Varonis collected a year's worth of anonymous data from dozens of customer risk assessments conducted in mid-to-large companies in various sectors. The data was collected during risk assessments for potential customers on a limited subset of their file systems.
An average of 28 percent of all folders (1.1 million) with the ‘everyone' group permission enabled was open to all network users. The ‘everyone' group refers to permissions when originally set up, making it very easy for hackers to steal company data.
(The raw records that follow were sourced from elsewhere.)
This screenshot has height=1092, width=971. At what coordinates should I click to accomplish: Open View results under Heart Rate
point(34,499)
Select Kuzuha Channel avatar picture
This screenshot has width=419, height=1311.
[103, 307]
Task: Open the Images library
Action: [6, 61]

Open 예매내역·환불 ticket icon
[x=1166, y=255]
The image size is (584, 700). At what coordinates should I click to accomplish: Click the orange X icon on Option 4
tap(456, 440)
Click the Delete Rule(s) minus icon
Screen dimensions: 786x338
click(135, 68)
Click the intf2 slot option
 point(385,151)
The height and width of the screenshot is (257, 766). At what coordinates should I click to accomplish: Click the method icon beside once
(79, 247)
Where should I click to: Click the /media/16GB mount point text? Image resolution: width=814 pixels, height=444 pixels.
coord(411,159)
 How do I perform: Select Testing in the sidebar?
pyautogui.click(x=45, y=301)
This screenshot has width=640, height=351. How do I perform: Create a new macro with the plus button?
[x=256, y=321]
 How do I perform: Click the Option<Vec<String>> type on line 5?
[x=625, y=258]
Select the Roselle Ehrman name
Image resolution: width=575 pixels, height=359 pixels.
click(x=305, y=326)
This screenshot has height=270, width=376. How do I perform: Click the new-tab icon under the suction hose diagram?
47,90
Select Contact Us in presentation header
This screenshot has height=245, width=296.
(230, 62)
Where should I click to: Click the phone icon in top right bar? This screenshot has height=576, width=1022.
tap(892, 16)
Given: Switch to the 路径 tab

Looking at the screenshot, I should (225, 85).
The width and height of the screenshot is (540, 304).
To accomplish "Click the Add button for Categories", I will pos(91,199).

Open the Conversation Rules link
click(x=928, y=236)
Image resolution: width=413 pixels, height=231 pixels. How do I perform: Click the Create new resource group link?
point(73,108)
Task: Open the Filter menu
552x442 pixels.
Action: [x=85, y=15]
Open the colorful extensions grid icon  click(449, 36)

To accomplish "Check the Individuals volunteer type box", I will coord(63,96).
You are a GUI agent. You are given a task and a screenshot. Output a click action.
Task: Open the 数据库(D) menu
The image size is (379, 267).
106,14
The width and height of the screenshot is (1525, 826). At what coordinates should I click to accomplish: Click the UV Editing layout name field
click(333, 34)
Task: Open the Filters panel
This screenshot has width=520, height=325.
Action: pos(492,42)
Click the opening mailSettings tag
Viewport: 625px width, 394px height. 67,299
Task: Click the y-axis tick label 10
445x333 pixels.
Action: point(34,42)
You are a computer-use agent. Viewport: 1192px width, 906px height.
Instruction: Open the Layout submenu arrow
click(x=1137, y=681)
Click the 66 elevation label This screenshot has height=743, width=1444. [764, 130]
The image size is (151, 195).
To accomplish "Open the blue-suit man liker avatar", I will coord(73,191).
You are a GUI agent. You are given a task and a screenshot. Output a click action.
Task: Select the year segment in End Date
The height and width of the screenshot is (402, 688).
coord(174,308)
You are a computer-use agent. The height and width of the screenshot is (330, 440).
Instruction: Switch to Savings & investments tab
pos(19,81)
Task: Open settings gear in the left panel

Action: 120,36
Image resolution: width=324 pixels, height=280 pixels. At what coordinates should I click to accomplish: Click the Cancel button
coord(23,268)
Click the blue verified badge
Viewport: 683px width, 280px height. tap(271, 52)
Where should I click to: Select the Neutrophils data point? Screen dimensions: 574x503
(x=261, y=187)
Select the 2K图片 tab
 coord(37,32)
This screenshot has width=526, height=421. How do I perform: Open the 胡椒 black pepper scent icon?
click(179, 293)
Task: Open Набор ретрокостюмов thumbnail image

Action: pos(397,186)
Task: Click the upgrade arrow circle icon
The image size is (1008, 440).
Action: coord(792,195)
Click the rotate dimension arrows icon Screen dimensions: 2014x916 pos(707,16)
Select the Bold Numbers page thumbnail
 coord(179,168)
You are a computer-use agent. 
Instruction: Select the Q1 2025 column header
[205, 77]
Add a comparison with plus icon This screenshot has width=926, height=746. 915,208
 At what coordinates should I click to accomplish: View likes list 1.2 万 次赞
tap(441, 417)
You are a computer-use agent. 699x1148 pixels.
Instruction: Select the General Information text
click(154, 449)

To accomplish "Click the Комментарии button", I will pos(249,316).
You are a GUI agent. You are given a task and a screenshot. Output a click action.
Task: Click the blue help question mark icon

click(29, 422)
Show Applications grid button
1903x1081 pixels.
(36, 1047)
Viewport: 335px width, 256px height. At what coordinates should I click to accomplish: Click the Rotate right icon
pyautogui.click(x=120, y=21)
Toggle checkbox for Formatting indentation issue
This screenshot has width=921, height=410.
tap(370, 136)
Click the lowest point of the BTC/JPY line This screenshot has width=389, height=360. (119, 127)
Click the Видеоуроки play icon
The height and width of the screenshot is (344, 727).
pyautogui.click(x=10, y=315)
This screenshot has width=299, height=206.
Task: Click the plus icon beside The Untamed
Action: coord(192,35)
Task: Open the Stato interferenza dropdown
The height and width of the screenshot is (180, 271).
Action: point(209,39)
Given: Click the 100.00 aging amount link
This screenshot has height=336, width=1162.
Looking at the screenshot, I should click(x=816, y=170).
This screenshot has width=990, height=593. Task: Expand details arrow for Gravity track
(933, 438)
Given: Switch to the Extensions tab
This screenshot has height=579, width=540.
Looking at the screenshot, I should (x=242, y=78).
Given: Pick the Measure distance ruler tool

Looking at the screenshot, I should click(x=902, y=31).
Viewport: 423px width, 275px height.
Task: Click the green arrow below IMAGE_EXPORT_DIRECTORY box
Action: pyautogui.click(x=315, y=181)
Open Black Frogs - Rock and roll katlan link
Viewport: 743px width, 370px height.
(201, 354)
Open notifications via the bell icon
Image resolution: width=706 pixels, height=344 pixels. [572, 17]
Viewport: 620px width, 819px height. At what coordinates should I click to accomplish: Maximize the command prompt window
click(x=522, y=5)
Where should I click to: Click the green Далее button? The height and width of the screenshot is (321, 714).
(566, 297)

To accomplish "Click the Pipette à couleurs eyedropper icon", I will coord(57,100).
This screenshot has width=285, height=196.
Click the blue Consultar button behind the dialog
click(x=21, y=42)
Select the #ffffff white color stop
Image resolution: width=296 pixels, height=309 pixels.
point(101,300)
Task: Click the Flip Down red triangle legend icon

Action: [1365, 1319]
It was discovered that 70 percent of all folders contained stale data that hadn't been touched in six months. Thirty one percent of 25,000 user accounts have not logged in for the past 60 days, suggesting that they belonged to former employees, employees who've changed roles, or consultants and contractors with engagements that have ended.
One of the companies had over two million files containing sensitive data (credit card, social security or account numbers) that everyone in the company was able to access. Half of another company's folders had the ‘everyone' group permission and more than 14,000 files in those folders contained sensitive data.
David Gibson, VP of strategy and market development at Varonis, said, “although this data presents a bleak look at the average enterprise's corporate file system environment, the organisations running these risk assessments are taking these challenges seriously. Most of them have since implemented Varonis, embracing a more holistic view of the data on their file and email systems and closing these gaping, often unseen security holes before the next major breach causes heavy damage.”